Species of grass-like plant

Ptilotus gardneri is a species of flowering plant in the family Amaranthaceae and is endemic to north-western Australia. It is an erect perennial herb, with linear leaves and oval or cylindrical green spikes of densely arranged flowers.

== Description ==
Ptilotus gardneri is an erect, perennial herb that typically grows to a height of up to 75 cm. Its stem leaves are oblong to lance-shaped, mostly 20–50 mm long and 7–10 mm wide. The flowers are usually arranged in solitary, oval or cylindrical spikes up to 85 mm long and 43 mm wide on a long, with hairy, coloured bracts mostly 9.5–10.5 mm long and bracteoles 7–8 mm long with a prominent midrib. The outer tepals are 19.5–20.0 mm long and the inner tepals 18–19 mm long. The style is 14.5–15.0 mm long and s-shaped, fixed to the centre of the ovary. Flowering occurs from April to July and the seeds are dull orange or brown and 1.9–2.0 mm long.

==Taxonomy==
Ptilotus gardneri was first formally described in 1976 by Gerhard Benl in the journal Nuytsia. The specific epithet (gardneri) honours Charles A. Gardner, "who not only collected many Ptilotus specimens, but also recognized several taxa as new".
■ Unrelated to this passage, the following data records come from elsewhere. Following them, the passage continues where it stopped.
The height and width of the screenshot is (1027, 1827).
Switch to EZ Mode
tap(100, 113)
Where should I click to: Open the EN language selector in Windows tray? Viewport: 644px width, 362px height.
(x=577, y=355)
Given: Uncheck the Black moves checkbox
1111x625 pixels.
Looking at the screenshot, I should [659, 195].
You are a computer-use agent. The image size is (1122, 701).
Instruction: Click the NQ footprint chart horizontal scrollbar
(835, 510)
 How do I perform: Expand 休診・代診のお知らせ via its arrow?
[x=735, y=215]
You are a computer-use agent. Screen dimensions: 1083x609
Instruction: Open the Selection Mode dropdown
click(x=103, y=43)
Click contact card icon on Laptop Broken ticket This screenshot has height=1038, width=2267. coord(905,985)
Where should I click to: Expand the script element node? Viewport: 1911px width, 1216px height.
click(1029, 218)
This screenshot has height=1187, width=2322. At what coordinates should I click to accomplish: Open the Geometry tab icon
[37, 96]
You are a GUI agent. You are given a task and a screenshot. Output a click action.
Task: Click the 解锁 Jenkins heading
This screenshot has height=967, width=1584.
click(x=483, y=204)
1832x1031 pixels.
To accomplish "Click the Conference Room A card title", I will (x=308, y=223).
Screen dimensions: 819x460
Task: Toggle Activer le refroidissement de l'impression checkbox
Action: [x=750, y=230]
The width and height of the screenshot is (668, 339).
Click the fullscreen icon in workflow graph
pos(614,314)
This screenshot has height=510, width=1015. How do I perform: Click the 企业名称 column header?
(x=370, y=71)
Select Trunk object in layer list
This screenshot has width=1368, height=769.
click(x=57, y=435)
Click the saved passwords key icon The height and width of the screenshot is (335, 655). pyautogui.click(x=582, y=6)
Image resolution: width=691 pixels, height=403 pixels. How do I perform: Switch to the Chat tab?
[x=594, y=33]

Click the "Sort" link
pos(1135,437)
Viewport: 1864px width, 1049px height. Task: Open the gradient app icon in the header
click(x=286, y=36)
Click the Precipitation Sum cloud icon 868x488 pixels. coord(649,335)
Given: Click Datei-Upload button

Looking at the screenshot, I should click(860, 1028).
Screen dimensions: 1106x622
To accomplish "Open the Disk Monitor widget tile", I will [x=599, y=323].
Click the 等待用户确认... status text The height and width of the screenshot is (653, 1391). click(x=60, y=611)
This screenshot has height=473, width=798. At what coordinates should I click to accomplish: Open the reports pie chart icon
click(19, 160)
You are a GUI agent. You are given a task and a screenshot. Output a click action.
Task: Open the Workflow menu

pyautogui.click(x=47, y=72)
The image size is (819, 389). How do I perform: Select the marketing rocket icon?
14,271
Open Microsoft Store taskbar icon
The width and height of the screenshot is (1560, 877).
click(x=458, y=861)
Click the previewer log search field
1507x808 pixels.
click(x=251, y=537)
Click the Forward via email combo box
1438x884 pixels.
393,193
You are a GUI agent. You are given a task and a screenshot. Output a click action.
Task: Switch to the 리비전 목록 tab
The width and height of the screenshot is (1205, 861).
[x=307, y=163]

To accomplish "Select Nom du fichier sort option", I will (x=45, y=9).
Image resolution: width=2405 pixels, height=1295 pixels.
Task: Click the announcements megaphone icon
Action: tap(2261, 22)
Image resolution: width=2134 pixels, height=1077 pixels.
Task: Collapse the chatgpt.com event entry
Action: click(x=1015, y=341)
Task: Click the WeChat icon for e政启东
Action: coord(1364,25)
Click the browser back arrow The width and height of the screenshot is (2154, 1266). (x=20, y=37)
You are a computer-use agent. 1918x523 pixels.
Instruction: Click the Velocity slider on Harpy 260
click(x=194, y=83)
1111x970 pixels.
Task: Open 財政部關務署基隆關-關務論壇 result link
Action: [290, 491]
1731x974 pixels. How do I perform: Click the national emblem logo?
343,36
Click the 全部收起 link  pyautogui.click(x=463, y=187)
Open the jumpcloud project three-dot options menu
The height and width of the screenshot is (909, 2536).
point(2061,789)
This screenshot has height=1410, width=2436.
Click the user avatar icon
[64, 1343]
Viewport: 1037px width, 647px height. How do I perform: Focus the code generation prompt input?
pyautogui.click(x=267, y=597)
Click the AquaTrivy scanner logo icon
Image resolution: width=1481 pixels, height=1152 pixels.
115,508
==Distribution and habitat==
Ptilotus gardneri grows on limestone on outcrops and plateaus in the Central Kimberley, Dampierland and Ord Victoria Plain bioregions of Western Australia and the Dampierland, Ord Victoria Plain and Tanami bioregions of the Northern Territory.

==Conservation status==
This species of Ptilotus is listed as "not threatened" by the Government of Western Australia Department of Biodiversity, Conservation and Attractions, and as "data deficient" under the Territory Parks and Wildlife Conservation Act.